Lightweight Authentication Protocol for Drone Package Delivery

This project proposes a solution to the delivery of goods using unmanned vehicles, namely drones. The prototype built involves 3 parties. A control center, in charge of receiving orders and dispatching drones, a drone that will carry out the package, and a home device that is connected to a user computer or appliance. To ensure the security of the communication between these parties, an authentication protocol has been designed and implemented. All interactions are safe with the goal of preserving confidentiality, availability, and integrity. In order to verify the user during the delivery, the drone equipped with a camera will perform a facial recognition scan. This scan is mandatory in this process and as a second factor of authentication, the user must also present the QR code received when the order was placed. The design of this solution has been done using 3 Raspberry Pi boards representing the parties. These boards are all connected to the same network and administrated remotely by the project team. The core programming language used for this Python, and is the choice made thanks to its wide variety of libraries for encryption, image processing, video capture, and its great compatibility. The project, see the figure below, has been developed by Michael Nlend, Saleh Sabbagh, and Rohan Bhadiyadra and supervised by prof Wesam Almobaideen.

Hamad Alblooshi, Sahar AbdelBasit, Qusai Hasan, Wesam Almobaideen, Anonymous authentication scheme for a smart home environment

The internet of things (IoT) has grown in importance in recent years. A smart home allows a person to control smart home equipment from anywhere in the world through the internet. Since the user and the smart devices connect on unreliable communication networks, the transmitted confidential data gathered by the smart devices may be vulnerable to a hostile adversary disclosure and modification. As a result, designing and developing an efficient and anonymous authentication scheme to ensure safe communication in the smart home setting is critical. In the last decade, comprehensive research has been undertaken on this security issue, but some of the results are insecure. In this article, we reviewed the recent schemes, compared them, observed common issues, and gave recommendations. Additionally, we propose a secure and lightweight authentication protocol for IoT-based smart home environments we show that the suggested scheme has substantially superior protection and accessibility capabilities, providing the desired security and resisting most potential threats by rigorous comparative analysis. The communication overhead and computational cost are analyzed and compared with other related schemes. In addition, we used the AVISPA tool to evaluate our scheme. Our proposed scheme is well suited to real-world scenarios and environments, see the figure below.
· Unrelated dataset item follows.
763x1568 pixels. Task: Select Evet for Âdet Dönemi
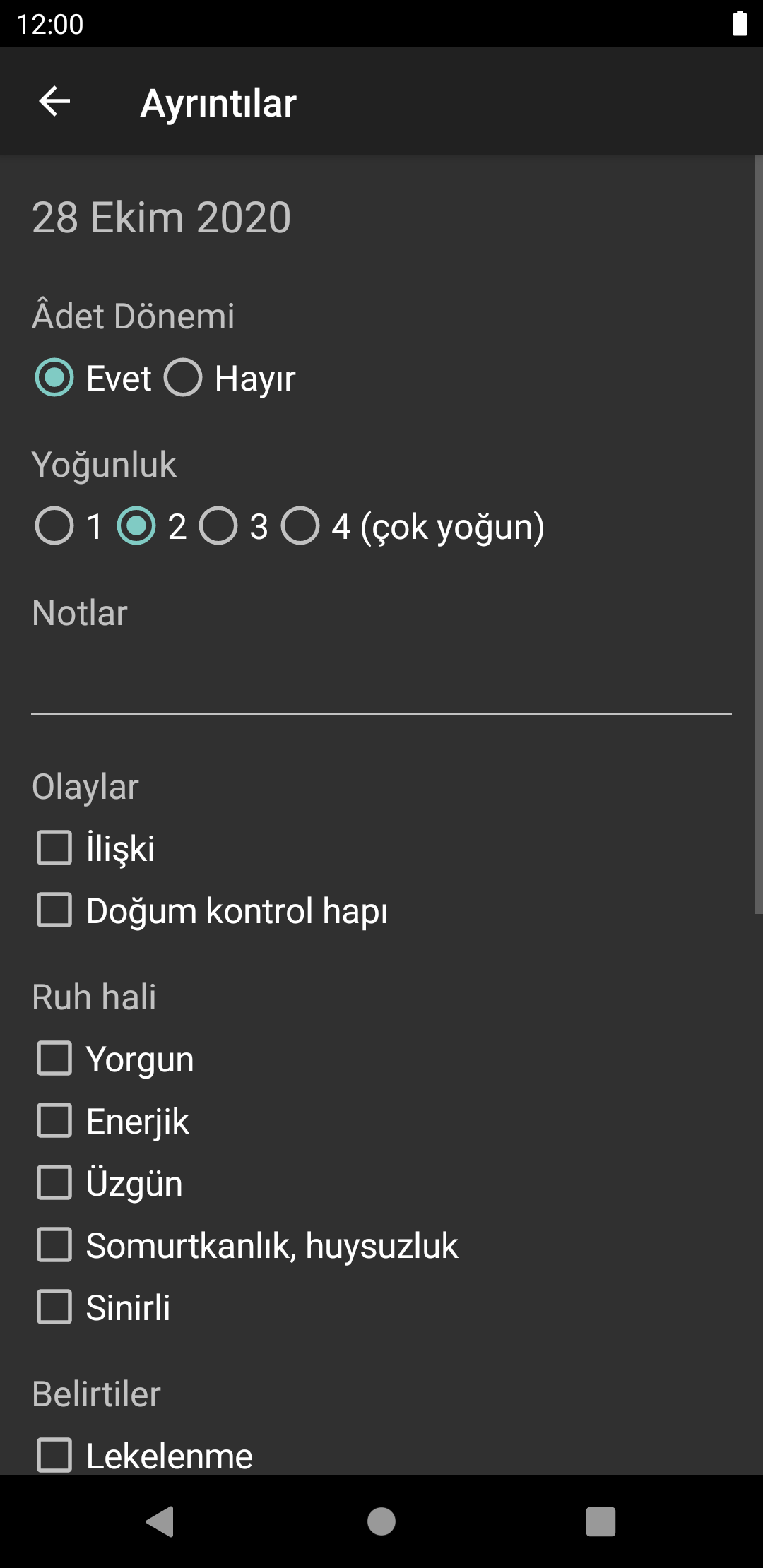point(54,378)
Afra Ibrahim, Osama Masoud, Wesam Almobaideen, Zero-Trust Architecture: A Fuzzy based Trust Score Model

Adopting digital transformation yields to expanding the infrastructure beyond the classical enterprise boundaries. Hence, the legacy security approach of “trusted and untrusted” that enforces the security only at its perimeter is not sufficient anymore. As a security measure, a Zero Trust (ZT) model, a modern approach that shifts the enterprise traditional infrastructure, is being adopted and suggests that all endpoints and traffic should be handled with no or least trust given regardless of the source of the request/traffic. In this paper, a survey of different Zero-Trust models and approaches will be addressed by discussing its key aspects and components and by tackling the differences of these models and their core component, followed by a discussion, evaluation of the discussed models and the motivation of this research paper, and finally, the proposed workaround the trust assessment based on fuzzy logic and its implementation, see the figure below.